DOCUMENT SECTION:
□ □ □ □

Sciencemadness Discussion Board

copper clad aluminium wire

wg48temp9 - 8-10-2021 at 09:35

I used some old coax to connect up arial I had put up to have TV in the workshop. But the signal strength was very low. I eventually discovered the screen was open circuit due to corrosion. The screen was brittle and covered with white powder which I assumed was CuCl perhaps caused by environmental HCl or the PVC insulation.

Today I was making up some flying lead using thick twin core speaker cable. The copper coloured multi strand conductors were covered with white corrosion. While stripping off the insulation I discovered the conductors were copper clad aluminium. I now suspect the white powder is aluminium oxide/hydroxide probably caused by moisture attacking the incoherent copper plating.

I bet the problem with the coax was because the screen was copper clad aluminium. I replaced the coax with new coax . Still got signal strength problems when it rains because the line of sight to the transmitter is through the tops of trees. I need a taller mast or switch to sat receiver.

I did not realise how much copper has been replaced by aluminium wires or even steel. I have several USB leads that are attracted to magnets which probably means the conductors contain steel.

I guess the high price of copper has forced the change.

So if your having difficulty soldering some wire check it not very thin copper clad aluminum.

paulll - 8-10-2021 at 11:24

Is the powder (somewhat) consistent along the length of the cable? They often put talc in them to aid flexibility.


MadHatter - 8-10-2021 at 12:24

Copper Clad Aluminum

It's been used for "cheap" jumper cables and the fact that it
resists "knotting" up when rolling it up. As for 75-ohm coaxial
cable, it is copper plated onto a steel wire. Any magnet tells me

I sympathize with you about TV reception being hindered or
outright blocked by trees, buildings etc.. A higher reception point
is an absolute must. I live in the boondocks here in Maine but I
get very good reception over the air.

The coaxial I run to the outdoor antenna is RG-11 not the RG6
or RG59. RG-11 has a solid copper core, which though expensive
reduces signal loss. It's twice as thick as RG6 so compression
connectors are supplied on both ends. 50' cost me $34.95 through
AntennasDirect at the time. This would be cost prohibitive for a
cable company but reasonable for the rest of us.

□ □ □ □

EXERCISES TO COMPLETE:
**1.** In the forum thread on copper-clad aluminum wire, what type of coaxial cable does MadHatter run to the outdoor antenna?
**2.** Summarize the forum thread on copper-clad aluminum wire in two sentences.
**3.** Resume the forum thread on copper-clad aluminum wire from the point where it stops.

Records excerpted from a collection
□ □ □ □

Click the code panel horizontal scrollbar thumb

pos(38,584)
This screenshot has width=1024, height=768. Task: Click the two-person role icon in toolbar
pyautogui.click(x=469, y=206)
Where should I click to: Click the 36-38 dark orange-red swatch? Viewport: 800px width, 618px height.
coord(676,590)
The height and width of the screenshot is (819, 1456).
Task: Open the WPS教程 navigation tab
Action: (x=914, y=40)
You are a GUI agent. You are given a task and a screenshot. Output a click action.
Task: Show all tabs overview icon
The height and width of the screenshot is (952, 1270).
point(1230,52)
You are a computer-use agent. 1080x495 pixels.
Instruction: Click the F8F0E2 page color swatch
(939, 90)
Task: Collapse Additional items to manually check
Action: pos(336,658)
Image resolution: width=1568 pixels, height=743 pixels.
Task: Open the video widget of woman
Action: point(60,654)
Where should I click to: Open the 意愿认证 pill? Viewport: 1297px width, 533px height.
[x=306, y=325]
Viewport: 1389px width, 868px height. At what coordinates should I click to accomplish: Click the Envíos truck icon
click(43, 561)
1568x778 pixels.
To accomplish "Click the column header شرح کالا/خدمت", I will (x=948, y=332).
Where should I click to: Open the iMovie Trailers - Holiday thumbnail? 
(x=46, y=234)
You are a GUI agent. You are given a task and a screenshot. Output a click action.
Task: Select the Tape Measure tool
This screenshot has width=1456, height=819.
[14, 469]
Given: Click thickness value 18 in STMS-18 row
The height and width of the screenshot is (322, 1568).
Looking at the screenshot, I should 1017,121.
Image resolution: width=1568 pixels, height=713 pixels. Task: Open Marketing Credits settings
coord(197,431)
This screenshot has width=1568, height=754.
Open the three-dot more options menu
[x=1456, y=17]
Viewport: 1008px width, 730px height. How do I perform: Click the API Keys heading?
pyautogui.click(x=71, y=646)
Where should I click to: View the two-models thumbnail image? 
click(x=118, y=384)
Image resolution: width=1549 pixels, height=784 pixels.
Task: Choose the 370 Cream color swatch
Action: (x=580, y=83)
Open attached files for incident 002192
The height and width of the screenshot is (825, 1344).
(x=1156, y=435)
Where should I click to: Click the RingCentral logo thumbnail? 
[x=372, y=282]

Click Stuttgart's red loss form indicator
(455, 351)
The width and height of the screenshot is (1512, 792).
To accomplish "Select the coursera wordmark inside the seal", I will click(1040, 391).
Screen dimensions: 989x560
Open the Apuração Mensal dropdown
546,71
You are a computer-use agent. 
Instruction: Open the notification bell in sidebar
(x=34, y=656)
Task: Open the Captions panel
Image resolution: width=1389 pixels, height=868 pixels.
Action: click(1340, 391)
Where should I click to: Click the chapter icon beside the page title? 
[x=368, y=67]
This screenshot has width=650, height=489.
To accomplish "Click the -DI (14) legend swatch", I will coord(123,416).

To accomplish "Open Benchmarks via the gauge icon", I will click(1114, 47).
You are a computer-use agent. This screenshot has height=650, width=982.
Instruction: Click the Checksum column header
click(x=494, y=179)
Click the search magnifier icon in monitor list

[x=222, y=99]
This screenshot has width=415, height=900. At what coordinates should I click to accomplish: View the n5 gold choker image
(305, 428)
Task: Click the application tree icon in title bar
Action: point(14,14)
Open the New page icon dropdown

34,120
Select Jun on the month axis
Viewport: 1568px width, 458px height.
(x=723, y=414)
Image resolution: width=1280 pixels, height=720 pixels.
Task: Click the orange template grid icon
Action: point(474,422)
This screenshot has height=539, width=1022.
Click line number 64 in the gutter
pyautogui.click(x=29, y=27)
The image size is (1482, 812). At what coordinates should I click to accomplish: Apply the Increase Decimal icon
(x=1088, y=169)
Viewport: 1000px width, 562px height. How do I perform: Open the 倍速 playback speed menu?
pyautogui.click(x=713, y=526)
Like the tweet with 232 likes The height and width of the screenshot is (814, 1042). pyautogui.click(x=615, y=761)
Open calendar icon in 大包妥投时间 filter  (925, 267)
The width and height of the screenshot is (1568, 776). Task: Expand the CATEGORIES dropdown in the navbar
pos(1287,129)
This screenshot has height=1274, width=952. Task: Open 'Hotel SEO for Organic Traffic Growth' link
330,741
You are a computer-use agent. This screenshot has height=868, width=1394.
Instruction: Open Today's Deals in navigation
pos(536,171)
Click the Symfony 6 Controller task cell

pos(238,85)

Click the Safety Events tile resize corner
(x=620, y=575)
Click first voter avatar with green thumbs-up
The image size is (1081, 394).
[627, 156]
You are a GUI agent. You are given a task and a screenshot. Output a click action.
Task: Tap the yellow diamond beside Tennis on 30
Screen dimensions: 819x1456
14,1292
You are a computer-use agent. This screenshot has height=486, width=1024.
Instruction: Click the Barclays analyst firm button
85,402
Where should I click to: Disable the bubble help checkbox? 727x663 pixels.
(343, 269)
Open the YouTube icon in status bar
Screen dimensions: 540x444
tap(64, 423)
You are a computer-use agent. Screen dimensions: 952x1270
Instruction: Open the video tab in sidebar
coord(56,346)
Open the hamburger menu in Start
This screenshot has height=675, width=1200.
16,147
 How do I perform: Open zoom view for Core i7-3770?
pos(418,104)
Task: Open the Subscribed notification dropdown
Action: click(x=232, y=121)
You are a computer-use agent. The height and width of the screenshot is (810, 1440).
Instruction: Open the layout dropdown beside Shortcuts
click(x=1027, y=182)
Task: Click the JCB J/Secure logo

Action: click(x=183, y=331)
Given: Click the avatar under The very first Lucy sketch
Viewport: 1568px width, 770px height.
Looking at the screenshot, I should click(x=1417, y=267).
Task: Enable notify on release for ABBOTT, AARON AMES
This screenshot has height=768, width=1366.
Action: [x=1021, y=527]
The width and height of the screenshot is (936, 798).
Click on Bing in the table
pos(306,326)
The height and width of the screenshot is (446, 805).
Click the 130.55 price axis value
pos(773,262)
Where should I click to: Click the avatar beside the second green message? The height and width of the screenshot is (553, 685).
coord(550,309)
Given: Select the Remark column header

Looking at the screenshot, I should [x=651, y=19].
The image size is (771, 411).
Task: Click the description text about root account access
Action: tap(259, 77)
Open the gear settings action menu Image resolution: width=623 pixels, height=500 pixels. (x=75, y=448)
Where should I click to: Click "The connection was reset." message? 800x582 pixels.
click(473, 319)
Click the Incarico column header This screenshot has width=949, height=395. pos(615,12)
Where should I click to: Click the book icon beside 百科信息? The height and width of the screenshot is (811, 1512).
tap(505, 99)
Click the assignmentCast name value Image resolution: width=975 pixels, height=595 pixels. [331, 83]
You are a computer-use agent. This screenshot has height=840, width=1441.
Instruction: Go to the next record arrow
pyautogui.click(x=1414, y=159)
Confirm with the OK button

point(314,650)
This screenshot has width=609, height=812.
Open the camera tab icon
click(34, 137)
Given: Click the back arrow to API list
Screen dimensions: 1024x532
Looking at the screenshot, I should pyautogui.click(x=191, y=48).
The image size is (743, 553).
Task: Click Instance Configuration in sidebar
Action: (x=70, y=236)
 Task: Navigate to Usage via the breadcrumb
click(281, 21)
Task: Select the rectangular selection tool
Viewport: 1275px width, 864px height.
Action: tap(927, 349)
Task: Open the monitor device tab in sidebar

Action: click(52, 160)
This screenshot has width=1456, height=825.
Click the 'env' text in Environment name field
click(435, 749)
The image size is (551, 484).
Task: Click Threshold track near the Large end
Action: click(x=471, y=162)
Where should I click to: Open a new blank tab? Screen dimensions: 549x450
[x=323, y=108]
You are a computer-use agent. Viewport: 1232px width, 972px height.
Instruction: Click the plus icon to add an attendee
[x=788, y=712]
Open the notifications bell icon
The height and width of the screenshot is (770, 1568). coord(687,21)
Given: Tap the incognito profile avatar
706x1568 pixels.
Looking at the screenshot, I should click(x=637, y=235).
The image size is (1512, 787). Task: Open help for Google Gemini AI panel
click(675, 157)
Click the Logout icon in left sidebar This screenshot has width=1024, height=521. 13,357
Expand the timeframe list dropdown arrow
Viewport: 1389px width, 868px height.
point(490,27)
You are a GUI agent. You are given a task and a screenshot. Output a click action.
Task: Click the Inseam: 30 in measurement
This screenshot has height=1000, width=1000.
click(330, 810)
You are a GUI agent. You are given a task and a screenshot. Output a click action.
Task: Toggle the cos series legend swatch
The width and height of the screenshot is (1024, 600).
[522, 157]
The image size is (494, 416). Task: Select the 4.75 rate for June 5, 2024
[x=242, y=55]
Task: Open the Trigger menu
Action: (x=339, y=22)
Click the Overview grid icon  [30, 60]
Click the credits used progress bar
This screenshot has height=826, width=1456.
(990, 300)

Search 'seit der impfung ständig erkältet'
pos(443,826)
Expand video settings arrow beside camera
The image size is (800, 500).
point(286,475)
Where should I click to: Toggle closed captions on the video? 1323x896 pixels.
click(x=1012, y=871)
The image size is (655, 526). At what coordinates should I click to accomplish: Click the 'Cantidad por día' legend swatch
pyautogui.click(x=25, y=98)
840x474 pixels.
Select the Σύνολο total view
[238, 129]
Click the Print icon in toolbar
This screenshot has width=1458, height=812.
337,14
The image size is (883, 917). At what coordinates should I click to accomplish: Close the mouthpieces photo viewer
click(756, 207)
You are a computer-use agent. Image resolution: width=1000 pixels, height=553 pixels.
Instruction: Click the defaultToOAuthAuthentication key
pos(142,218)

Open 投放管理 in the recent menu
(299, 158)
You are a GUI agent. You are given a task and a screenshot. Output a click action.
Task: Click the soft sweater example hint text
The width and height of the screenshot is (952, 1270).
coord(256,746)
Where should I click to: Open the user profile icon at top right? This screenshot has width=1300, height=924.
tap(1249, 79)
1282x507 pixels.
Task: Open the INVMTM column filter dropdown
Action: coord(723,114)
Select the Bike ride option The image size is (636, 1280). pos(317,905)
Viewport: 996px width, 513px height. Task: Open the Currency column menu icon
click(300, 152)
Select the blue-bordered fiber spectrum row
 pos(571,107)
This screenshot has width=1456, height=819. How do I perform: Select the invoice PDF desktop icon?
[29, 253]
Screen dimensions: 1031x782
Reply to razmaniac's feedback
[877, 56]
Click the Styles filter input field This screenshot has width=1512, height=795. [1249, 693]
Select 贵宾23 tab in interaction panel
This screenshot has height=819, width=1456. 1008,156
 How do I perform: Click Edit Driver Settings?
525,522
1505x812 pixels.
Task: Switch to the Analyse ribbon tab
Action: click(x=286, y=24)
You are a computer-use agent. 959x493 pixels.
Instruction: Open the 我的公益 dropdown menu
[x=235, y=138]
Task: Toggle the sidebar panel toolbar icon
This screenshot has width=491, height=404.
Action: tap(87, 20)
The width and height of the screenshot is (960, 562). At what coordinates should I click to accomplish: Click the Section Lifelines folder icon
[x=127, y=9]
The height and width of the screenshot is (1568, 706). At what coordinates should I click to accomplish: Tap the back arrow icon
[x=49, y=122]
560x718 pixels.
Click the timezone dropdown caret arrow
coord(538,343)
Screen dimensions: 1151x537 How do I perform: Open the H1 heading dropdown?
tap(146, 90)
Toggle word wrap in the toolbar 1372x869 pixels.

□ □ □ □

EXPECTED RESPONSES:
**1.** RG-11.

**2.** A poster found that speaker cable conductors covered in white corrosion were copper clad aluminium, suspected the same of a corroded coax screen, and guessed that the high price of copper has led to aluminium or steel replacing it in wires. Replies asked whether the powder might be talc added for flexibility, stressed that a higher reception point is a must, and recommended RG-11 coax, whose solid copper core reduces signal loss.

**3.**
My jumper cables are 20' 4-gauge copper wire. Again expensive but
does a much better job than any CCA.

[Edited on 2021/10/8 by MadHatter]

Twospoons - 8-10-2021 at 12:59

Quote: Originally posted by MadHatter  

The coaxial I run to the outdoor antenna is RG-11 not the RG6
or RG59. RG-11 has a solid copper core, which though expensive
reduces signal loss.
[Edited on 2021/10/8 by MadHatter]

Solid copper will make little difference at RF frequencies, because the skin effect results in the current being carried at the surface of the conductor. At 100MHz most of the current is carried in the top 10um.

Low loss coax uses larger diameter conductors to get more surface area, along with lower loss dielectrics, such as PTFE or foamed PE.

Conductor Diameter

MadHatter - 8-10-2021 at 18:47

RG-6 is AWG 18(.0403") diameter. RG-11 is AWG 14(.0641")
diameter. Approximately 59% increase in surface area. Where I
live I need all the help I can get. The attenuation differences get
wider at the higher frequencies as you've pointed out.

wg48temp9 - 8-10-2021 at 23:12

Quote: Originally posted by paulll  
Is the powder (somewhat) consistent along the length of the cable? They often put talc in them to aid flexibility.

I only samples three points near one end of the speaker cable. the corrosion was greatest at the end.

The coax was initially sample several times over about two meters at one end. The outer insulation sheath of that part looked weathered judging from surface color and texture. The corrosion of the screen was about the same and so intense that the screen wire would brake as the sheath was striped. The white(more accurately off white) powder was about the same over the two meters. I then checked about half way along the 20m length coax the corrosion was less intense with much less powder. At that point I decided to replace the coax. The powder had a granular look not like talcum powder.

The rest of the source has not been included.